Toujours sur la même problématique dans l’article 14 sur les ventes HLM, la commission souhaite de soumettre toutes les ventes à l’avis conforme du maire, y compris dans le cadre des CUS.
Urbanisme : simplifier les procédures pour croître les constructions
Sur ce volet, la commission a voulu enrichir la relance de la construction et simplifier les démarches, jugée insuffisant dans le texte initial. Les articles 4, 5 et 6 ont été renforcés pour permettre une meilleure communication entre les différents acteurs en amont, afin de réduire les délais d’instruction et les risques de recours.
Cela inclut la création d’une conférence de pré-instruction avant la demande de permis de construire, un « certificat de projet » et la possibilité d’utiliser plus largement la consultation électronique au lieu de l’enquête publique pour les projets de logement en zones tendues.

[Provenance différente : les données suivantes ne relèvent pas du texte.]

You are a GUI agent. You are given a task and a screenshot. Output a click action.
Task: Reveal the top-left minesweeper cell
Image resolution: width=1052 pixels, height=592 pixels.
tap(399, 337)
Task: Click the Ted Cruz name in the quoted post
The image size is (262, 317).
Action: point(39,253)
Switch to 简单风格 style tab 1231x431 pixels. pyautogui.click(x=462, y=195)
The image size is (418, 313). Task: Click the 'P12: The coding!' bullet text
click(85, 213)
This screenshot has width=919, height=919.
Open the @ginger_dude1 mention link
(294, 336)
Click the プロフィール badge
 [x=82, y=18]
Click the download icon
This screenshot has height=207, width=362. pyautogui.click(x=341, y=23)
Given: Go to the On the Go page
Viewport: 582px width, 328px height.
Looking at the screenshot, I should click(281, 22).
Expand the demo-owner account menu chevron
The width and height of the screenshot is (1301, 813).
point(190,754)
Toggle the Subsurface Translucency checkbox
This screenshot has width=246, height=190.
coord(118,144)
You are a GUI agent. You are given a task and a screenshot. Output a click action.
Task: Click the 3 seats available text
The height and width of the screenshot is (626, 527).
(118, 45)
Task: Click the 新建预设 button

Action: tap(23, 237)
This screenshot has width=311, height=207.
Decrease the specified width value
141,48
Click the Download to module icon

Dans une optique de donner plus de marge de manœuvre aux maires face à la crise du logement, la commission a étendu à tout le territoire les possibilités de dérogations au PLU, actuellement limitées aux zones tendues.
Elle a également adopté des amendements pour rationaliser les obligations de places de stationnement, un obstacle majeur pour les maires dans la production de logements, notamment sociaux. De plus, des mesures ont été proposées pour permettre aux porteurs de projets d’anticiper les avis des ABF dans les secteurs protégés, et à ces derniers de mieux considérer les impératifs d’accès au logement.
Législatives 2024 : quid du texte de loi ?
Suite à l’annonce surprise du président de la République de dissoudre l’Assemblée Générale en réponse aux résultats des élections européennes ce dimanche 9 juin 2024, de nombreuses questions subsistent autour des projets en cours de vote au Parlement. C’est notamment le cas du projet de loi sur le logement abordable.
La lecture à l’Assemblée nationale devait commencer le 18 juin ce qui n’aura finalement pas lieu. Le futur du projet de loi est donc suspendu jusqu’aux prochaines élections législatives le 30 et 7 juillet prochain.